A more detailed examination of the firewall log showed this (for a blocked connection):
Apr 11 18:12:47 gateway %ASA-6-302013: Built inbound TCP connection 3693308 for local:10.44.10.2/33048 (10.44.10.2/33048) to inside:128.XXX.YYY.83/22 (128.XXX.YYY.83/22)
Apr 11 18:12:47 gateway %ASA-4-405001: Received ARP request collision from 128.XXX.YYY.1/0030.4876.1e5d on interface inside
Apr 11 18:12:47 gateway %ASA-6-302014: Teardown TCP connection 3693308 for local:10.44.10.2/33048 to inside:128.XXX.YYY.83/22 duration 0:00:00 bytes 0 TCP Reset-O
The reason why the TCP connection is being dropped is because the firewall is getting ARP requests from both ethernet interfaces on the server.
So now my question becomes: how do I keep the firewall from dropping the connection just because it gets an ARP request collision?
The firewall is doing what it's supposed to do. You want requests from the same IP address, but different MAC addresses, to be rejected because that's a classic IP spoofing attempt.
The problem now becomes: The firewall sees ARP requests from both NICs (and therefore both MAC addresses) on the same network.

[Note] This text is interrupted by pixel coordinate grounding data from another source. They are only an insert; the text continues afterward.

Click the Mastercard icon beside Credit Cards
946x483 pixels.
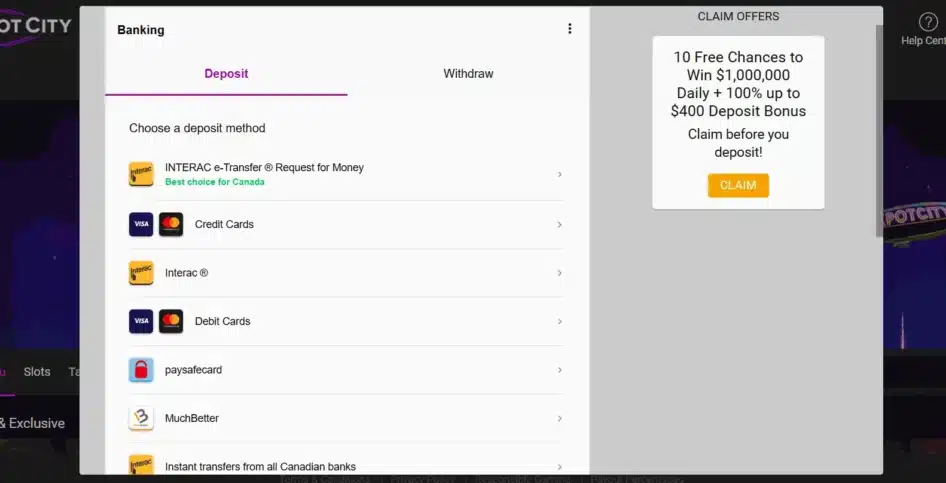click(x=171, y=224)
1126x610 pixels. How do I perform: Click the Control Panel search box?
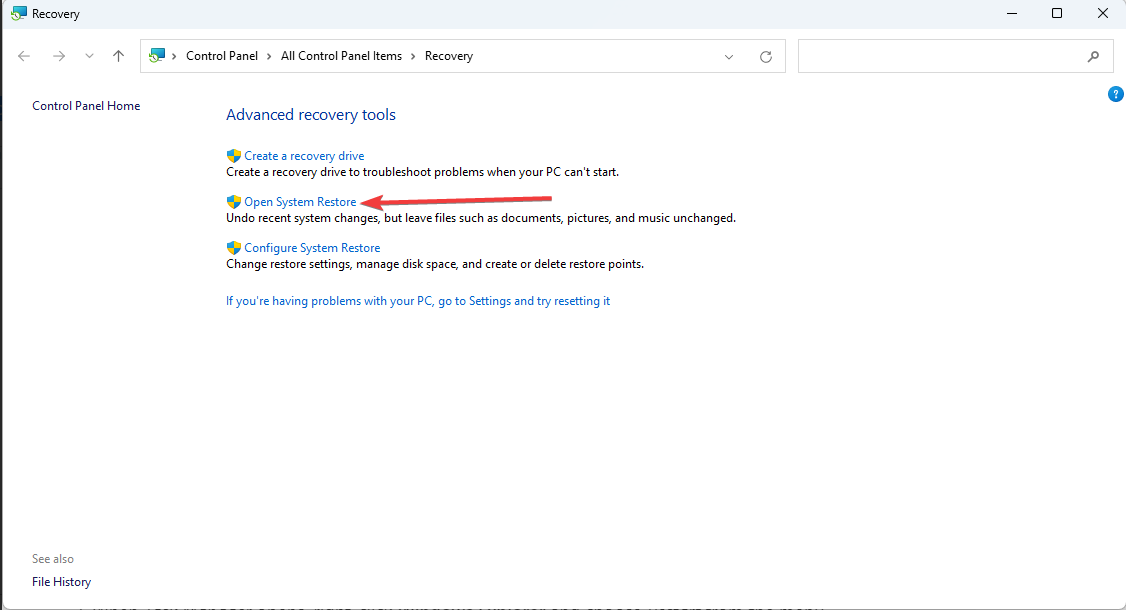pyautogui.click(x=940, y=57)
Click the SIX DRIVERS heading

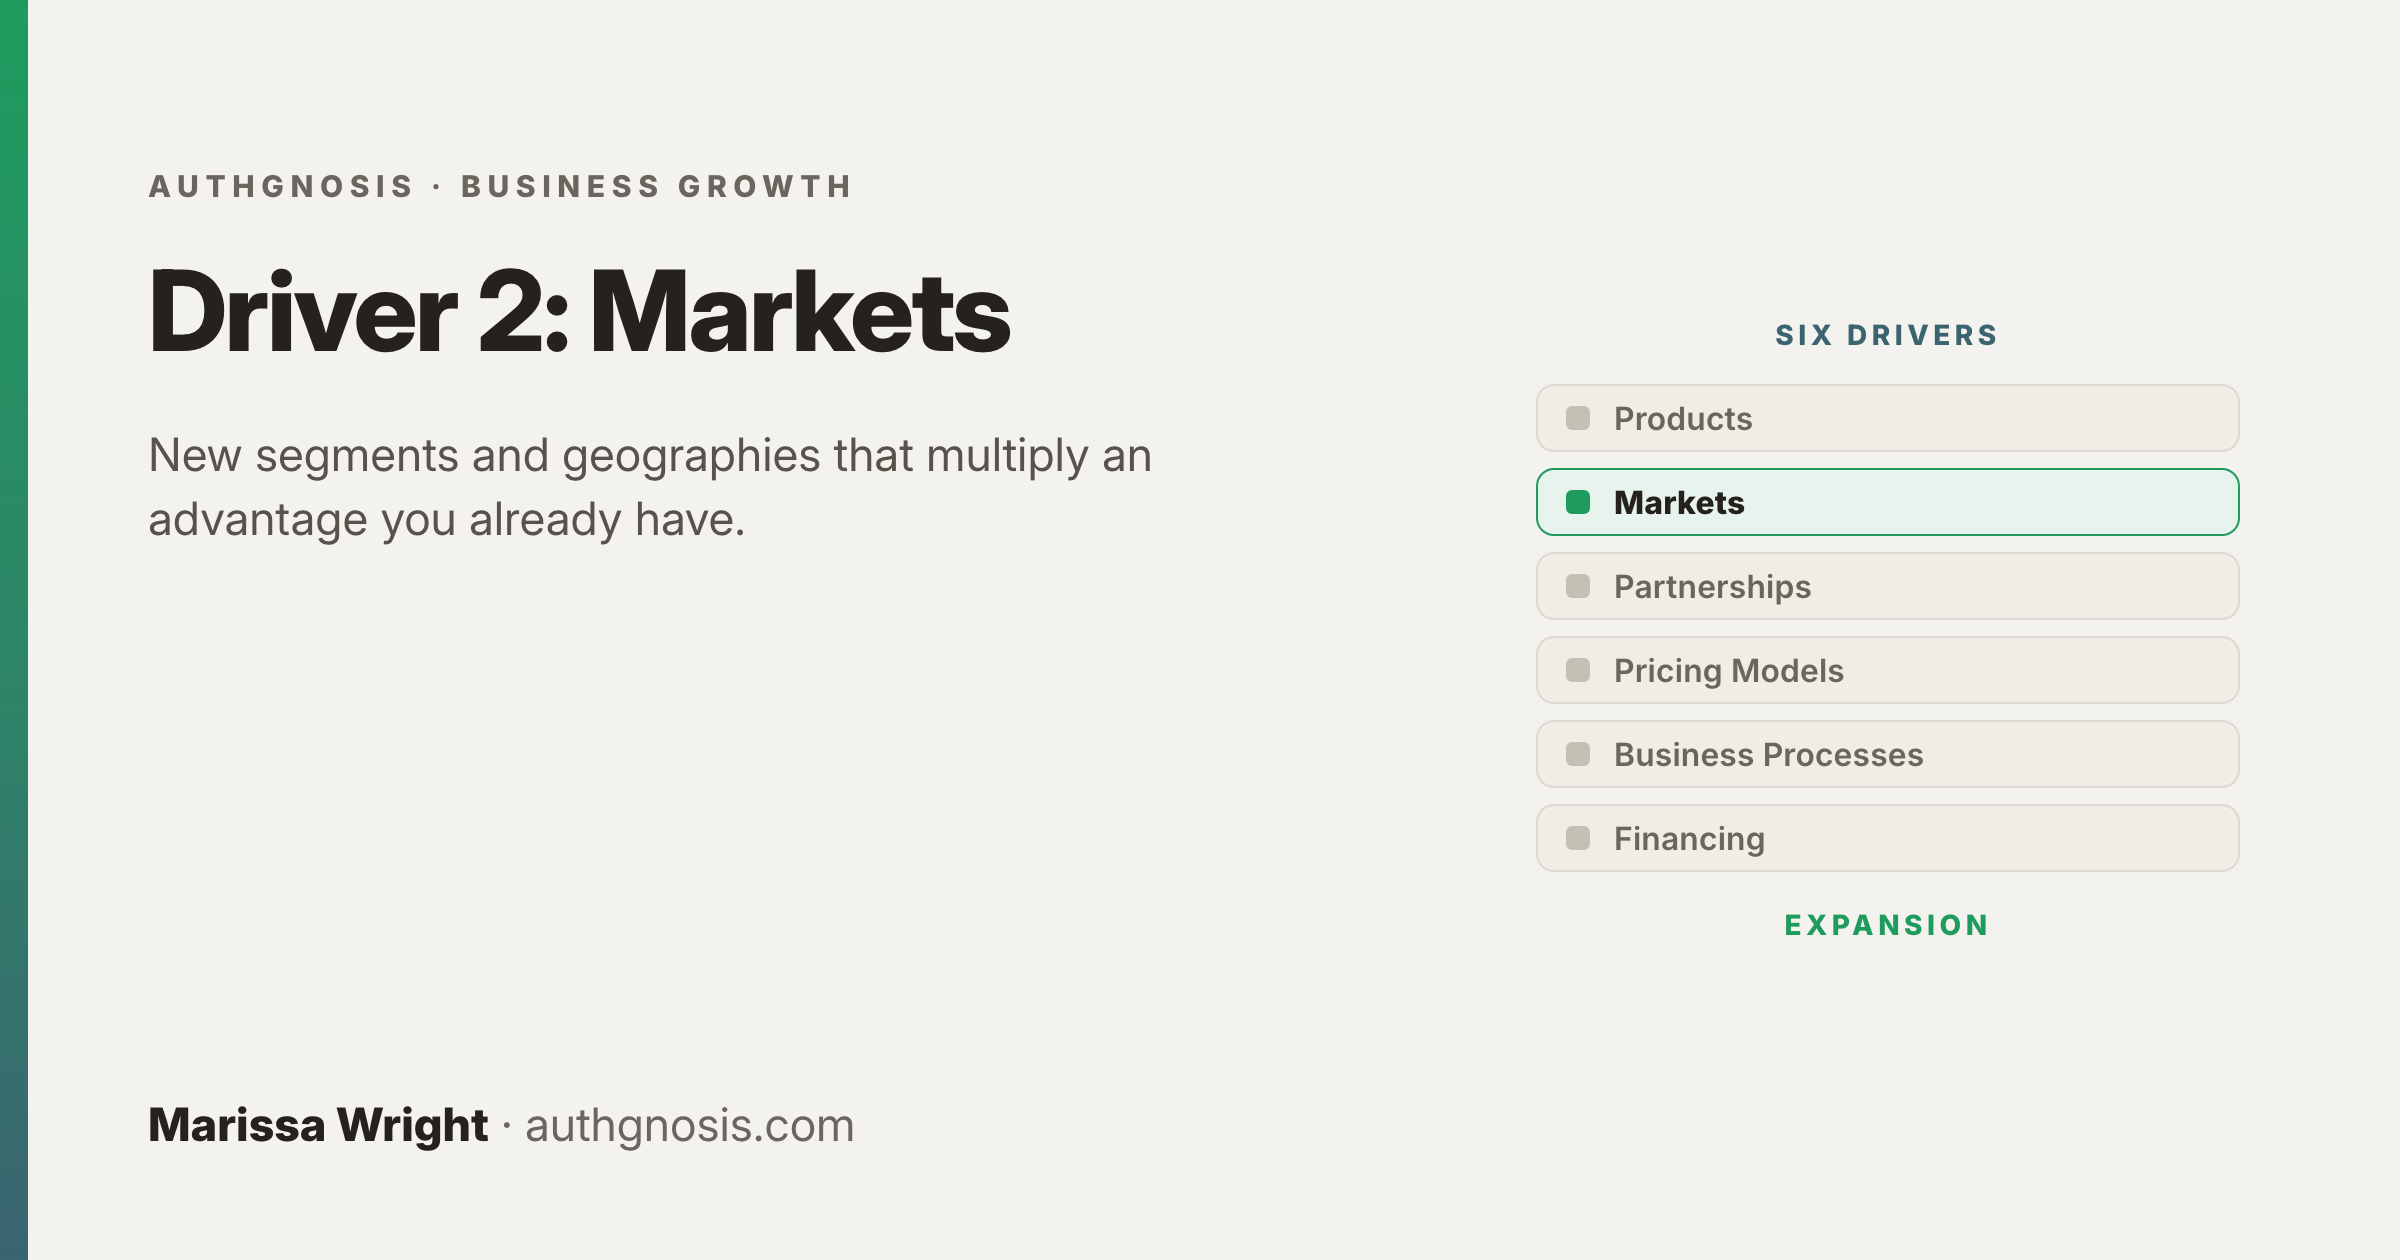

Somehow, I have to be sure that an ARP requests from the public-network NICs and the private-network NICs don't mix... and I don't know why they're mixing in the first place.
I know this is now outside the scope of this forum. If I find an answer (or if you know of one!), I'll post in here for the sake future people googling on this issue.
I fixed it using the prescription on the above web page, but it didn't solve my problem.
Once I examine the output of "/sbin/tcpdump" on all the interfaces involved, I found the answer: The machine on the local network sent a TCP packet to the network interface card on the public network. The server thought (if you'll pardon the anthropomorphism), "Aha, I have to send a packet back to a system on the local network, so I'll send it on the network interface card on the local network." The local machine would send request on one network, the server responded on another, and the connection never got made.
After looking at various router and firewall configuration possibilities, I realized that everything was behaving exactly as it was supposed to. If you get an IP packet from an address on network 10.44.x.y, you send it back along the shortest possible route to 10.44.x.y.
I solved the problem by using "split DNS" (although I implemented using a single DNS server). Now, when a user types "ssh myserver", if myserver has two network interfaces, the name 'myserver' resolves to the public network IP on public machines, and to the private network IP on private machines.
Configuring DNS to do this was a little tricky, but it was only a few hours of effort, compared to two weeks of analysis to find out that I'd been an idiot.
so basically in the end instead of using public IP address to access your public zone, you used private address?
I thought you public zone only have public IP addresses.
the server sitting in your public zone connected to if 0/2 how does it get to access teh local network? it's on if 0/3?
this problem you are having is because when you trying to access public zone on your local zone, you are going out with the same IP address.
you going out on the outside with 128.XXX.YYY.60
coming in your public which has the same subnet 128.XXX.ZZZ.0/24
for some reason cisco doesn't like when this happen and start dropping the packets.